Use another pattern matcher here (warning: untested code):

if (match(X, m_Cmp(Pred1, m_Value(A), m_Value(B))) &&
    match(Y, m_Cmp(Pred2, m_Specific(A), m_Specific(B))) &&
    CmpInst::getInversePredicate(Pred1) == Pred2)
test/Transforms/InstCombine/logical-select.ll
67

We need more tests:

  1. Check the case where the 0 operands are on the left instead of the right.
  2. The code should work with fcmps, so we need a test for that.
  3. The code should work with vectors, so we need a test for that.
modocache updated this revision to Diff 98939.May 14 2017, 6:24 PM

Use a match() in the nested condition, update comment for clarity. To come: additional tests.
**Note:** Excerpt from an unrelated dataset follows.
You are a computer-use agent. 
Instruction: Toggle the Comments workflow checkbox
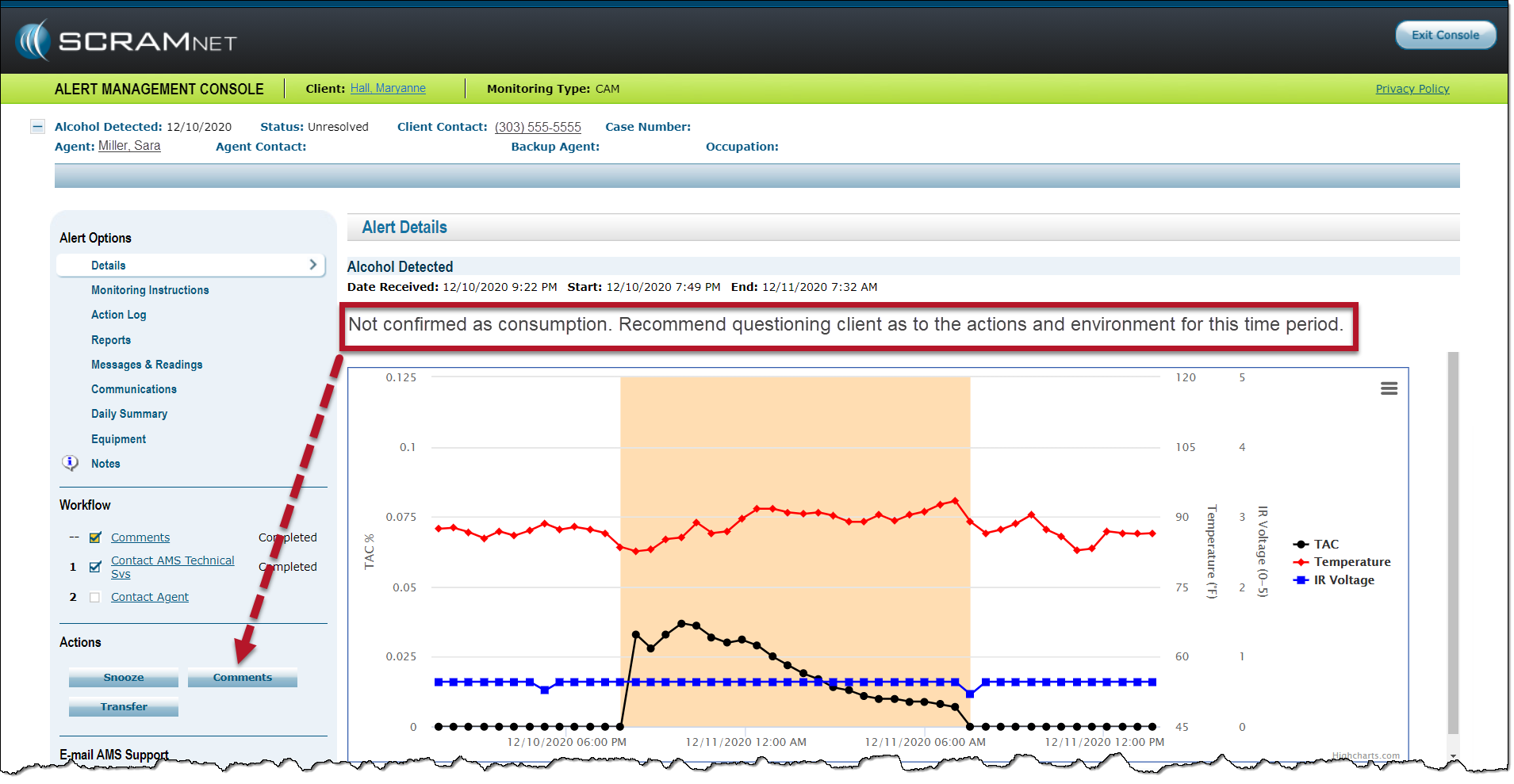pos(95,537)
modocache marked 2 inline comments as done.May 14 2017, 6:24 PM
modocache updated this revision to Diff 98942.May 14 2017, 8:26 PM

Add tests, and fix a bug that the 'reversed' tests uncovered.
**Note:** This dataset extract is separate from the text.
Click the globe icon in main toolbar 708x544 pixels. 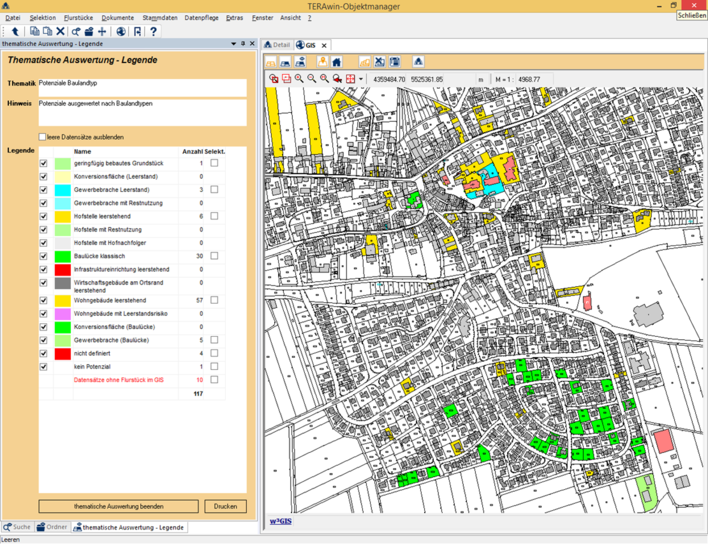click(x=121, y=32)
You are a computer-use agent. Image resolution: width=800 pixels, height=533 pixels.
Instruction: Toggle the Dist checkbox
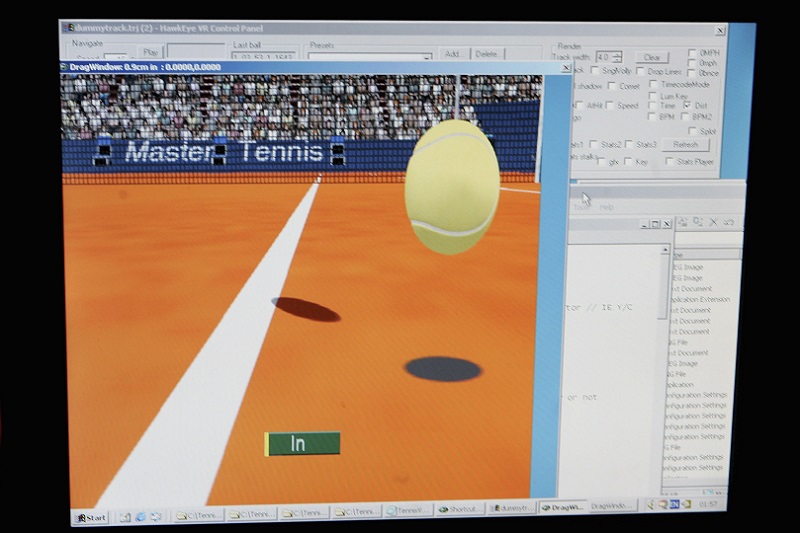[687, 104]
modocache marked an inline comment as done.May 14 2017, 8:28 PM

Thanks again, @spatel! I think I've addressed all of your feedback.

I starred a bit at this patch, and I think it's correct.
OTOH, I have feeling of perplexity that arises from the way we're looking at this.
In particular, it seems like we're widening the peephole a little too much -> or (select (cmp.
I'm fairly sure we do the same in other places in InstCombine, so there's a precedent.
I don't have a strong opinion on this, but I'd like if @majnemer or @efriedma could take a look.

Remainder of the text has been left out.